About this task -> Every line below from the one containing "Image resolution: width=1920, height=1080." through the one containing "Registrati (1316, 13)" must be transcribed exactly. Omit all lines outside that stretch.
──────
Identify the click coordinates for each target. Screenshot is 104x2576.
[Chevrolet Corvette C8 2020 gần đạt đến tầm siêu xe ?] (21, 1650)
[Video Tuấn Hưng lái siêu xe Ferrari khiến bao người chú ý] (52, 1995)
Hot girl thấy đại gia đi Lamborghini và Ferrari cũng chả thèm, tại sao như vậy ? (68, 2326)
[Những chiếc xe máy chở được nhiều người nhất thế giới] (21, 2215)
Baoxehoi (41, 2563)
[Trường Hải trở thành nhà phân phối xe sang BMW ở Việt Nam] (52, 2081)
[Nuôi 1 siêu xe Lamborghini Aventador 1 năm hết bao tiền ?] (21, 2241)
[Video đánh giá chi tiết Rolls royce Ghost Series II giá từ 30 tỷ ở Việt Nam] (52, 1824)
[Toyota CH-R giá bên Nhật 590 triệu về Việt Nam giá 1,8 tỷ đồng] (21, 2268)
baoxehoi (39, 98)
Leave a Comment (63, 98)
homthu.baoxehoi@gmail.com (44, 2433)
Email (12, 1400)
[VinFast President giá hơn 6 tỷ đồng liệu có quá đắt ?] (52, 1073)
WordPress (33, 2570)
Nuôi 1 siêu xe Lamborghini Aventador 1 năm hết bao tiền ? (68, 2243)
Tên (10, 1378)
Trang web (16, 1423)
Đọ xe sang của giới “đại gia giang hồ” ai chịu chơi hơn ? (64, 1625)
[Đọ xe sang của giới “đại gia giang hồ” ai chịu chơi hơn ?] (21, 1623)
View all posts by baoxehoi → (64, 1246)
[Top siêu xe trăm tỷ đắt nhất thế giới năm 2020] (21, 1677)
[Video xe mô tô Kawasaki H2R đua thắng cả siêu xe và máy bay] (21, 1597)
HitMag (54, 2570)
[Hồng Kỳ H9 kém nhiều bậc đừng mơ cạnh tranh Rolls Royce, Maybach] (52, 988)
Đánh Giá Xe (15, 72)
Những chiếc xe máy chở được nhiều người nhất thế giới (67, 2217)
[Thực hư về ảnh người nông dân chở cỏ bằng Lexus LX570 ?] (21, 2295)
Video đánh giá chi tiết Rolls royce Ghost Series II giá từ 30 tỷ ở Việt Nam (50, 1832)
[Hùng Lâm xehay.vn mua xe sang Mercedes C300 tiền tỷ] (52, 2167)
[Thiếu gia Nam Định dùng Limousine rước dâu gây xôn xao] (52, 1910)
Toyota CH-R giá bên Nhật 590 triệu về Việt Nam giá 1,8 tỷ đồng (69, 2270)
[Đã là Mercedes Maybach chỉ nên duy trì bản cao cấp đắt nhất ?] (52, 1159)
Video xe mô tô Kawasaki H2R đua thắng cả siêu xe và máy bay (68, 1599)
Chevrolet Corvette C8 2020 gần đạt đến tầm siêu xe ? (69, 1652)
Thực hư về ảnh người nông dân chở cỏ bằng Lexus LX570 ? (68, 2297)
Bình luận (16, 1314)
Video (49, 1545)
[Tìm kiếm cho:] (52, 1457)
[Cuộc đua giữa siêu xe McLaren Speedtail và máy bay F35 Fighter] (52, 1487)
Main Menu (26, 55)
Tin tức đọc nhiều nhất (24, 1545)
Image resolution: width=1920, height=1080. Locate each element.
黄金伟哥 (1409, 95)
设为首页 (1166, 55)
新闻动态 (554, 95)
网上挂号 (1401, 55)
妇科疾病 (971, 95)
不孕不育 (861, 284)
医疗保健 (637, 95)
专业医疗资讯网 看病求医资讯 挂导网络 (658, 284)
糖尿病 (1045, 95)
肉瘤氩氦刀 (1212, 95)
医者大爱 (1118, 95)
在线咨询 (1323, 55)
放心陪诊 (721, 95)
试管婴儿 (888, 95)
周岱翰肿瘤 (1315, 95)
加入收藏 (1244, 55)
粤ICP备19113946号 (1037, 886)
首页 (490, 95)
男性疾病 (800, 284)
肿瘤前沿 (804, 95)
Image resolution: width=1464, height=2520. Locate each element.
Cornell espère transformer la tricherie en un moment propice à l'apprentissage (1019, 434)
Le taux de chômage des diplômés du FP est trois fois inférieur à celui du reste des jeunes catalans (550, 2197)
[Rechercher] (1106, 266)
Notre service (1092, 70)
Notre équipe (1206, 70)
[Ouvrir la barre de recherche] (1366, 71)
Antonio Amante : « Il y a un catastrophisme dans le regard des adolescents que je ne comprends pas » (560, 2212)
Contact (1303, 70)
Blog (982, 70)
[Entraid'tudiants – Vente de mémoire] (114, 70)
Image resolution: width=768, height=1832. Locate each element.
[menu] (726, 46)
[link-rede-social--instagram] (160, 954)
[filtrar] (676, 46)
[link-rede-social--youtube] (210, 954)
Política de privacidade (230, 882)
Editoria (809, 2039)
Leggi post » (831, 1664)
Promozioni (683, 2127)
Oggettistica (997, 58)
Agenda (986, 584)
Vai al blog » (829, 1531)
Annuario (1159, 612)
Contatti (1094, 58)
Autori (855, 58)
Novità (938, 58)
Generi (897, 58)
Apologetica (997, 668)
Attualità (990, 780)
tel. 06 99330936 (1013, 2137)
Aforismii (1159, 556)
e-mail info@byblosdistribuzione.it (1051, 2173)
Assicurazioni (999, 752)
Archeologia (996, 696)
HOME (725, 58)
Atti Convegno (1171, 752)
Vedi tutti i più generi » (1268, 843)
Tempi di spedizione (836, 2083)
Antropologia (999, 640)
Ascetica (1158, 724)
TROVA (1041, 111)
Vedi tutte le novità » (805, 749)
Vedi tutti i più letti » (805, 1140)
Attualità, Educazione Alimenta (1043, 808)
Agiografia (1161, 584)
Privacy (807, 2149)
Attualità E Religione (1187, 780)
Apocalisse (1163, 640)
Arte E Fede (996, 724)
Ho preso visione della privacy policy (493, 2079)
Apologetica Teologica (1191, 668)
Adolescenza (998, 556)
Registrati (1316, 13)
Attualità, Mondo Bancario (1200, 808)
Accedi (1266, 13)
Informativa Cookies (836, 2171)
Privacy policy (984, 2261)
──────
Solution ->
Image resolution: width=1920, height=1080. Locate each element.
黄金伟哥 (1409, 95)
设为首页 (1166, 55)
新闻动态 (554, 95)
网上挂号 (1401, 55)
妇科疾病 (971, 95)
不孕不育 (861, 284)
医疗保健 (637, 95)
专业医疗资讯网 看病求医资讯 挂导网络 (658, 284)
糖尿病 (1045, 95)
肉瘤氩氦刀 (1212, 95)
医者大爱 (1118, 95)
在线咨询 (1323, 55)
放心陪诊 (721, 95)
试管婴儿 (888, 95)
周岱翰肿瘤 (1315, 95)
加入收藏 (1244, 55)
粤ICP备19113946号 (1037, 886)
首页 (490, 95)
男性疾病 (800, 284)
肿瘤前沿 (804, 95)
Image resolution: width=1464, height=2520. Locate each element.
Cornell espère transformer la tricherie en un moment propice à l'apprentissage (1019, 434)
Le taux de chômage des diplômés du FP est trois fois inférieur à celui du reste des jeunes catalans (550, 2197)
[Rechercher] (1106, 266)
Notre service (1092, 70)
Notre équipe (1206, 70)
[Ouvrir la barre de recherche] (1366, 71)
Antonio Amante : « Il y a un catastrophisme dans le regard des adolescents que je ne comprends pas » (560, 2212)
Contact (1303, 70)
Blog (982, 70)
[Entraid'tudiants – Vente de mémoire] (114, 70)
Image resolution: width=768, height=1832. Locate each element.
[menu] (726, 46)
[link-rede-social--instagram] (160, 954)
[filtrar] (676, 46)
[link-rede-social--youtube] (210, 954)
Política de privacidade (230, 882)
Editoria (809, 2039)
Leggi post » (831, 1664)
Promozioni (683, 2127)
Oggettistica (997, 58)
Agenda (986, 584)
Vai al blog » (829, 1531)
Annuario (1159, 612)
Contatti (1094, 58)
Autori (855, 58)
Novità (938, 58)
Generi (897, 58)
Apologetica (997, 668)
Attualità (990, 780)
tel. 06 99330936 (1013, 2137)
Aforismii (1159, 556)
e-mail info@byblosdistribuzione.it (1051, 2173)
Assicurazioni (999, 752)
Archeologia (996, 696)
HOME (725, 58)
Atti Convegno (1171, 752)
Vedi tutti i più generi » (1268, 843)
Tempi di spedizione (836, 2083)
Antropologia (999, 640)
Ascetica (1158, 724)
TROVA (1041, 111)
Vedi tutte le novità » (805, 749)
Vedi tutti i più letti » (805, 1140)
Attualità, Educazione Alimenta (1043, 808)
Agiografia (1161, 584)
Privacy (807, 2149)
Attualità E Religione (1187, 780)
Apocalisse (1163, 640)
Arte E Fede (996, 724)
Ho preso visione della privacy policy (493, 2079)
Apologetica Teologica (1191, 668)
Adolescenza (998, 556)
Registrati (1316, 13)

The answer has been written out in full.